Die Vfn. betont Erasmus’ Verdienste um Toleranz und Gewissensfreiheit (43 f.51 f. 110.115 und 149 f.). Auch gegen die Reformatoren seiner langjährigen Heimat Basel habe er den Grundsatz, dass niemand zu einer neuen religiösen Praxis gezwungen werden dürfe, verteidigt. Seine Ideen hätten Ireniker bis in das 18. Jh. inspiriert, seien aber erst in der Aufklärung allgemein anerkannt worden (150). Erasmus’ Beitrag in dieser Sache ist zu würdigen, aber man sollte andere Autoren nicht nur zu dessen Profilierung heranziehen. Nicht erst Erasmus, sondern in Ansätzen schon Augustin hat das Gleichnis vom Unkraut unter dem Weizen (Mt 13,24–30) im Sinne eines Verzichts auf eine Auslöschung von Häretikern vor dem Ende der Zeit ausgelegt (44). Erasmus erscheint als Urheber des Reichsreligionsgesprächs in Regensburg 1541, auf dem eine vorläufige Einigung in der Rechtfertigungslehre gelang. Zwar waren die beteiligten Theologen auf katholischer wie evangelischer Seite, Julius Pflug, Johannes Gropper und Martin Bucer, von Erasmus beeinflusst, aber die Reichsreligionsgespräche 1540/41 gehen nicht auf dessen Initiative, sondern auf Kaiser Karl V. zurück (157). Erasmus’ Bemühen um Toleranz gilt nach der Darstellung der Vfn. auch nichtchristlichen Religionen. Entsprechend ist sie bestrebt, die judenfeindlichen Äußerungen und Erasmus’ lateinische Übersetzung von fünf entsprechenden Reden des Johannes Chrysostomus zu relativieren (115–120).

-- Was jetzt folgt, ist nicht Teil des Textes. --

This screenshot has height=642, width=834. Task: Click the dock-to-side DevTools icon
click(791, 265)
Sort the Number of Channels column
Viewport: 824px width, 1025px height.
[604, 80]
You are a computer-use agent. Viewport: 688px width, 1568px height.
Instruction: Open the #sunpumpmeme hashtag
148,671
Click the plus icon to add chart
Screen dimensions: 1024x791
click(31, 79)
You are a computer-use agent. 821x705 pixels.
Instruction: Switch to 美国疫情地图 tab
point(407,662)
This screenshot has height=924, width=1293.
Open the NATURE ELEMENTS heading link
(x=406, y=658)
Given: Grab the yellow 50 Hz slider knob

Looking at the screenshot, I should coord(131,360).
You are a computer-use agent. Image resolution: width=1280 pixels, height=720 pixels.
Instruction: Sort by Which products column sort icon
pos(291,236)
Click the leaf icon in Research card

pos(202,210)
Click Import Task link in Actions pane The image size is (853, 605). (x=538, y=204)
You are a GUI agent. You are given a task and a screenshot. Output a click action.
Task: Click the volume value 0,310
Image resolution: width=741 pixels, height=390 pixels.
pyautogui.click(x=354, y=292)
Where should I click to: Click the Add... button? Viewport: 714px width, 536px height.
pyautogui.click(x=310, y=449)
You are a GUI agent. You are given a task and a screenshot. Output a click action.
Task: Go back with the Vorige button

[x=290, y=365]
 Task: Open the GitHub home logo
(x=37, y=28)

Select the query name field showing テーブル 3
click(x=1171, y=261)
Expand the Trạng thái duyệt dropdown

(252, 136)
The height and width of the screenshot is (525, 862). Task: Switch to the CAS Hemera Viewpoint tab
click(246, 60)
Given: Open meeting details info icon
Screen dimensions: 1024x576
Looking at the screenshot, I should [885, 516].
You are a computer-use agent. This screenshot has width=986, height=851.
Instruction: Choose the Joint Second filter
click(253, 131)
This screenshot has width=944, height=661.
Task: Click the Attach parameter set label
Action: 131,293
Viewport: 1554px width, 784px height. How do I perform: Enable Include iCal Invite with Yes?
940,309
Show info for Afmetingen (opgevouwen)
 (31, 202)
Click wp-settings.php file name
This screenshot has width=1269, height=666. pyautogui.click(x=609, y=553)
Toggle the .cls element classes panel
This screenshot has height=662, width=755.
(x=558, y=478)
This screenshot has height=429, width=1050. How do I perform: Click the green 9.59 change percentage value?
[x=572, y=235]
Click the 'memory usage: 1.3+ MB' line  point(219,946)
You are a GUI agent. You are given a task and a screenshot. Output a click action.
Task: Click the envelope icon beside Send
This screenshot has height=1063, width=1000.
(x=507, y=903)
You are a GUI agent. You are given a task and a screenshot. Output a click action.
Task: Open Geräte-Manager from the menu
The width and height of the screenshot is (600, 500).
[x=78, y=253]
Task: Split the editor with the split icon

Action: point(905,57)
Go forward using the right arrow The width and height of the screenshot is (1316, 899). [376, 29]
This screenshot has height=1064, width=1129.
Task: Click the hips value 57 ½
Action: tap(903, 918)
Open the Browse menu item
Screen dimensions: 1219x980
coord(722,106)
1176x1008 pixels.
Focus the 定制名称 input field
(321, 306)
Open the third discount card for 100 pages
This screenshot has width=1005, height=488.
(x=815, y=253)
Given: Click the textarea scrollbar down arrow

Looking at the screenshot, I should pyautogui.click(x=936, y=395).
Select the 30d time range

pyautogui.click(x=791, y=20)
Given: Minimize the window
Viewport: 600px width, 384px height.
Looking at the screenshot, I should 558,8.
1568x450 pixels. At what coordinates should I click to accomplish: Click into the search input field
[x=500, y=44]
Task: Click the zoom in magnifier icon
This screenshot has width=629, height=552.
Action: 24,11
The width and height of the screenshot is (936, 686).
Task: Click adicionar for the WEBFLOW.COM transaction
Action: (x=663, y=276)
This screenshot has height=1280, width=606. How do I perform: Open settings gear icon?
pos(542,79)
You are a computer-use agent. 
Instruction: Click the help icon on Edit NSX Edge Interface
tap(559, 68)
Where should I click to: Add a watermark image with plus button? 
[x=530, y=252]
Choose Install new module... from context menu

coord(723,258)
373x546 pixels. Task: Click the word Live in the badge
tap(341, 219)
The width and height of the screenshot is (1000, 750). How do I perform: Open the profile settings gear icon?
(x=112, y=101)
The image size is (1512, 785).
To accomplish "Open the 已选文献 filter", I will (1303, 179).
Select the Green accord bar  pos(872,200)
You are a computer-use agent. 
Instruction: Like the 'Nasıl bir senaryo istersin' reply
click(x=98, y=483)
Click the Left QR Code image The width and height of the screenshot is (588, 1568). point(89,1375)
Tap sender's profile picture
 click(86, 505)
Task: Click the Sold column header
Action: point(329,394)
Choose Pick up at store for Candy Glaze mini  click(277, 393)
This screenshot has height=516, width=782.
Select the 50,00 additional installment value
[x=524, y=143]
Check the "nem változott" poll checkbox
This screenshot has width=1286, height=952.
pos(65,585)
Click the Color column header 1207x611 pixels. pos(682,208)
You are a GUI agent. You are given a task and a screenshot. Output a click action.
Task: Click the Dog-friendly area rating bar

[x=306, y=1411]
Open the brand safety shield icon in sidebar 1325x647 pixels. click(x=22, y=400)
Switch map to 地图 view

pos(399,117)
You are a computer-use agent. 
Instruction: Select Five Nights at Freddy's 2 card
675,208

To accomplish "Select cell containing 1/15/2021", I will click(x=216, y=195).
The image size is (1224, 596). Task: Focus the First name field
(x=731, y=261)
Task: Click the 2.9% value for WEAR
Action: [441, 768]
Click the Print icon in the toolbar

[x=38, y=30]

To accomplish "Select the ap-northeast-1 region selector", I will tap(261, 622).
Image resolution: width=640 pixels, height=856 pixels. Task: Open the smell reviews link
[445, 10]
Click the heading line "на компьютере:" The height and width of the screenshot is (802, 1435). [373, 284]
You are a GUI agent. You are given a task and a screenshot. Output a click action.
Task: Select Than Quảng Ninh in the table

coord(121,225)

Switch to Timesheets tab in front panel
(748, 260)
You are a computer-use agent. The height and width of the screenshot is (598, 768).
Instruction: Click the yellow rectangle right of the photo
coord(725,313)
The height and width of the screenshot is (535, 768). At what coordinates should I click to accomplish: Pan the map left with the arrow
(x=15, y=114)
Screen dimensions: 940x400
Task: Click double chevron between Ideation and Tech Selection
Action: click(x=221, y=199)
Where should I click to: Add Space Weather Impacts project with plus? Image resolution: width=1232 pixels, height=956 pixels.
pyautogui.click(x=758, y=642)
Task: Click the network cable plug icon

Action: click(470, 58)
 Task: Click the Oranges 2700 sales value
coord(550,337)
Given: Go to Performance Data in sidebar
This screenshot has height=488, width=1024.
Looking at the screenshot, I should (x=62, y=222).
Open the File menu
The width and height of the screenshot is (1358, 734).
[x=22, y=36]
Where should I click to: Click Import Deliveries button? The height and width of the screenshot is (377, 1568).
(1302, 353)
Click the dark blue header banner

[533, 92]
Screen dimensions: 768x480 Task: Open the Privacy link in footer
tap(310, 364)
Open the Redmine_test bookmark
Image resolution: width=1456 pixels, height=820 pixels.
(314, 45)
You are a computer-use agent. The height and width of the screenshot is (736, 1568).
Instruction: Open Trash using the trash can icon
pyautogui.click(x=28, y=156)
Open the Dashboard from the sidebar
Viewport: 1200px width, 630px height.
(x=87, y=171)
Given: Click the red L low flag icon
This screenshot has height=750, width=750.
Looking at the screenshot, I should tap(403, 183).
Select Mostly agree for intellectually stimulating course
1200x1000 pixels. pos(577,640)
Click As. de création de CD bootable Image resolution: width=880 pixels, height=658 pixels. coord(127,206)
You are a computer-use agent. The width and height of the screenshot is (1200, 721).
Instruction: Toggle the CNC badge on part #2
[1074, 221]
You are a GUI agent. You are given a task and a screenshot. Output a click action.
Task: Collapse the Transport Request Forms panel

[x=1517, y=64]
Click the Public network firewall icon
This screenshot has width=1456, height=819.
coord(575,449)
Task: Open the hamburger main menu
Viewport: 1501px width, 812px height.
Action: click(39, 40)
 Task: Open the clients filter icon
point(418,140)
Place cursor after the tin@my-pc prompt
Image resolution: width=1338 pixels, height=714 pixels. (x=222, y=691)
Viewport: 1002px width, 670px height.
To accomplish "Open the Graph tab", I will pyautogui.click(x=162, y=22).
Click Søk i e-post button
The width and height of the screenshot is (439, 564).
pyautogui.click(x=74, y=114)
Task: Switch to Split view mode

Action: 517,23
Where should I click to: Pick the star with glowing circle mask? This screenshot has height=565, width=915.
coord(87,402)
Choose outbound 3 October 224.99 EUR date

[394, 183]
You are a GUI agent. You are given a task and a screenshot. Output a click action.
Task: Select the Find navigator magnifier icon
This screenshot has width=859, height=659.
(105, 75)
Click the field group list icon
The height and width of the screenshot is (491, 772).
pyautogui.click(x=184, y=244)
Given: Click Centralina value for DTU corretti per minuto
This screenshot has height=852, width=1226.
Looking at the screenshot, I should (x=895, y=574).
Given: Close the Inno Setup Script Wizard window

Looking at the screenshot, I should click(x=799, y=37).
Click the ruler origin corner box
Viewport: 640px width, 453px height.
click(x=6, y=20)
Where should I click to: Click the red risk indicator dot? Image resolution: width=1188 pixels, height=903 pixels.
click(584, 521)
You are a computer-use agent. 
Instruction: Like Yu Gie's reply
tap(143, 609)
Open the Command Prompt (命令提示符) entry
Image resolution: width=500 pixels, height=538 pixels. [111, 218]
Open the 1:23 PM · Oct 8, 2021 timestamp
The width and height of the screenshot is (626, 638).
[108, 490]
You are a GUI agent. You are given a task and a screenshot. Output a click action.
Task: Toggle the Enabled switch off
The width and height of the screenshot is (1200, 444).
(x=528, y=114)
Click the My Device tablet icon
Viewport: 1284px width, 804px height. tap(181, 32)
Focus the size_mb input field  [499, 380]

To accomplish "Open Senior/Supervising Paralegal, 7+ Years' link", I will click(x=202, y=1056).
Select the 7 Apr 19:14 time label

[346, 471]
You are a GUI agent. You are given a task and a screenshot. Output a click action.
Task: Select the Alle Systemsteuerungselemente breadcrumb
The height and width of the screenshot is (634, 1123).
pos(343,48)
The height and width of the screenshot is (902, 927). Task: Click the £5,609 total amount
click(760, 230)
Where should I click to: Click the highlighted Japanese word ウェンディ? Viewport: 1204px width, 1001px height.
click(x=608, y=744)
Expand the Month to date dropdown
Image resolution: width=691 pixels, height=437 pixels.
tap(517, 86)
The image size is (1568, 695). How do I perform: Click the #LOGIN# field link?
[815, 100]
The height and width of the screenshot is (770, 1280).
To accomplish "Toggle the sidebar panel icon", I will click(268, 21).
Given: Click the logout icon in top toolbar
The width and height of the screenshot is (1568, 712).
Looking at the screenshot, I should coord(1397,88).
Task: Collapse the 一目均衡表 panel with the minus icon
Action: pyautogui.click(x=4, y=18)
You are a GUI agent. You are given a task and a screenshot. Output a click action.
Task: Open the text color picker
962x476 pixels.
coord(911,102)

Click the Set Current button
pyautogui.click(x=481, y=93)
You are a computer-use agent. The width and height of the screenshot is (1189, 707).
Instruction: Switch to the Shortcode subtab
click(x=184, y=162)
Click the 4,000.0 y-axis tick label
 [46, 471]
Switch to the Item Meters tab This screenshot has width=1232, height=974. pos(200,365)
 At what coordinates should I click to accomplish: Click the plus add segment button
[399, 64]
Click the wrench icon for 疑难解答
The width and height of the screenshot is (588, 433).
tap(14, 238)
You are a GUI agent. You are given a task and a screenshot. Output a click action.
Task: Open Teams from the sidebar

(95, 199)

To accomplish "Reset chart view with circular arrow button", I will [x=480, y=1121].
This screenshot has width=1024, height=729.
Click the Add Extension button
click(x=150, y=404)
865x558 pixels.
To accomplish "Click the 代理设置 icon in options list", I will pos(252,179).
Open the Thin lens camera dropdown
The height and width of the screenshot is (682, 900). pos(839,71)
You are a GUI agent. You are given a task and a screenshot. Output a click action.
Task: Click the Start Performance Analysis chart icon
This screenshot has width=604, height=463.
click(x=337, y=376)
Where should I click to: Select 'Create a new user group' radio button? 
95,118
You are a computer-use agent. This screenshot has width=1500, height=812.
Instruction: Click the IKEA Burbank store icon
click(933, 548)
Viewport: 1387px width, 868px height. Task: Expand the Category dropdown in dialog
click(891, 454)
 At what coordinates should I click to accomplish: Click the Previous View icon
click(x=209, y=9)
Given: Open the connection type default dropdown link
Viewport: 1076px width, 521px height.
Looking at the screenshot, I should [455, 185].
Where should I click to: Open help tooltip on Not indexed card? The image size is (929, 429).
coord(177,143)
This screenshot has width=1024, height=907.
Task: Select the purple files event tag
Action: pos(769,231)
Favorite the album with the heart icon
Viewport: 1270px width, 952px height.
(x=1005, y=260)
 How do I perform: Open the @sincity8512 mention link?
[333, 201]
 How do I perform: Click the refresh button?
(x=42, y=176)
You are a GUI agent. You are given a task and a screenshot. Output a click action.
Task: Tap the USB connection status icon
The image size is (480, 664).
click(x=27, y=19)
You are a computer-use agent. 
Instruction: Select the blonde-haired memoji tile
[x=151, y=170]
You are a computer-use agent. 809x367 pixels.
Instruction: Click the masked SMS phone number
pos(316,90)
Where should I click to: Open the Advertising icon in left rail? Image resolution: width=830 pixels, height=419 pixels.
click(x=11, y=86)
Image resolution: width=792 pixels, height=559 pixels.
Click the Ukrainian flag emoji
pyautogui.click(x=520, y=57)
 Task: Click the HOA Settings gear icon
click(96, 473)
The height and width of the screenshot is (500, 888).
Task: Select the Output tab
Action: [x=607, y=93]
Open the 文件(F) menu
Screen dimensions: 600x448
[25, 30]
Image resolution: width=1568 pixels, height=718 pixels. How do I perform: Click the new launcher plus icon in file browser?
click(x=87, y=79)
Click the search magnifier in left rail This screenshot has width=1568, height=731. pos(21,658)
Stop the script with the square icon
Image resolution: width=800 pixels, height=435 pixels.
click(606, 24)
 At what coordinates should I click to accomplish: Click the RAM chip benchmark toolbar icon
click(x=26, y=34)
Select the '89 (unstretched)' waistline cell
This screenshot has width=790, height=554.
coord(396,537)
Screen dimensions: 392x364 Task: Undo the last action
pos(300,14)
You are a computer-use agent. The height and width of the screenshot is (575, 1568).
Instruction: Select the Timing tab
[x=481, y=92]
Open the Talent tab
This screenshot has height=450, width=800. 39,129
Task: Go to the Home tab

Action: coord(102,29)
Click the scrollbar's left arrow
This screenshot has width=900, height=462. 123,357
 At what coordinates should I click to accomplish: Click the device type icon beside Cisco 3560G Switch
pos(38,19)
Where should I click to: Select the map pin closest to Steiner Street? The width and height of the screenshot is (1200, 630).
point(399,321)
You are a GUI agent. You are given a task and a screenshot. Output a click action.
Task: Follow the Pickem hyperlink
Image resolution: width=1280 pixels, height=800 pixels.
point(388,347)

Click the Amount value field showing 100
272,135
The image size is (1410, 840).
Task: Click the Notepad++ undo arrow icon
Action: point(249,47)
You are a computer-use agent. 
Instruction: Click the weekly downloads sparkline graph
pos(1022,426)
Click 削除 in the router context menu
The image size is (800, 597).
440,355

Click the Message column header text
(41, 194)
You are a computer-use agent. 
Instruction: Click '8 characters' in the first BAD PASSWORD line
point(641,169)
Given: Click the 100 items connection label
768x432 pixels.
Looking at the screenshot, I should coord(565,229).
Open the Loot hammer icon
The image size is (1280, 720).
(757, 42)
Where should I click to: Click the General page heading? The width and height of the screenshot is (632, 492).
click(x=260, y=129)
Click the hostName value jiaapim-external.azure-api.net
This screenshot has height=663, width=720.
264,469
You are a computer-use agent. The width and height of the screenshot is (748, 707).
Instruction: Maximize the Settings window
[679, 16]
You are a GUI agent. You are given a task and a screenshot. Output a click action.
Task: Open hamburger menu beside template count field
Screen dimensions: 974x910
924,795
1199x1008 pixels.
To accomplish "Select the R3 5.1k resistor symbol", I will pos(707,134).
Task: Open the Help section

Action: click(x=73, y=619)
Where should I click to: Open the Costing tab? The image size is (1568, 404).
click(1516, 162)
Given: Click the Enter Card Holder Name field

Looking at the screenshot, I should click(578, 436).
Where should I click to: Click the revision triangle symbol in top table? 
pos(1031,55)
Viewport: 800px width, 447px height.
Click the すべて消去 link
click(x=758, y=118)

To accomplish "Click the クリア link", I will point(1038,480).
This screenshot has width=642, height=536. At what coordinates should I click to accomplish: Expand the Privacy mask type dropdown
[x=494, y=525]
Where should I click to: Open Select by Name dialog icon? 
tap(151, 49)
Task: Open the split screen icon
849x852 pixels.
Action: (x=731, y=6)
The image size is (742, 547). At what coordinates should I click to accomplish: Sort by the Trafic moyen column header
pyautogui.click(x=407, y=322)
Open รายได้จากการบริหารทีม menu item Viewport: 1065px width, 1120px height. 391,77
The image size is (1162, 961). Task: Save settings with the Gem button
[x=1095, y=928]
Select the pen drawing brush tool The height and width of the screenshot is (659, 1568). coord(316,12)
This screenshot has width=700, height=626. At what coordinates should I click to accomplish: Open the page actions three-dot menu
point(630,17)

Problematisch ist die Methode, Erasmus’ Werk und Wirken durchgehend durch Rückgriffe auf den Reformator Luther zu profilieren. Das erfolgt meist in verkürzender, manchmal verzerrender Weise. Luther bietet lediglich die Negativfolie, auf deren Hintergrund der Held Erasmus umso heller strahlen kann (10.19.41.44.61. 78.89–91.105 f.116 f.122.150.152.154 und 164). Das wird noch verstärkt durch neun ganzseitige Karikaturen, die das Verhältnis von Luther und Erasmus mit Sprechblasen versehen »karikieren«. Angefügt ist eine hilfreiche chronologische Übersicht. Ein Personen- und Sachregister fehlt hingegen. Wer eine knappe, sehr gut lesbare Darstellung sucht, die die wesentlichen Aspekte des Wirkens Erasmus’ und in Ansätzen auch die Wirkungsgeschichte skizziert, dem sei das Buch gleichwohl empfohlen.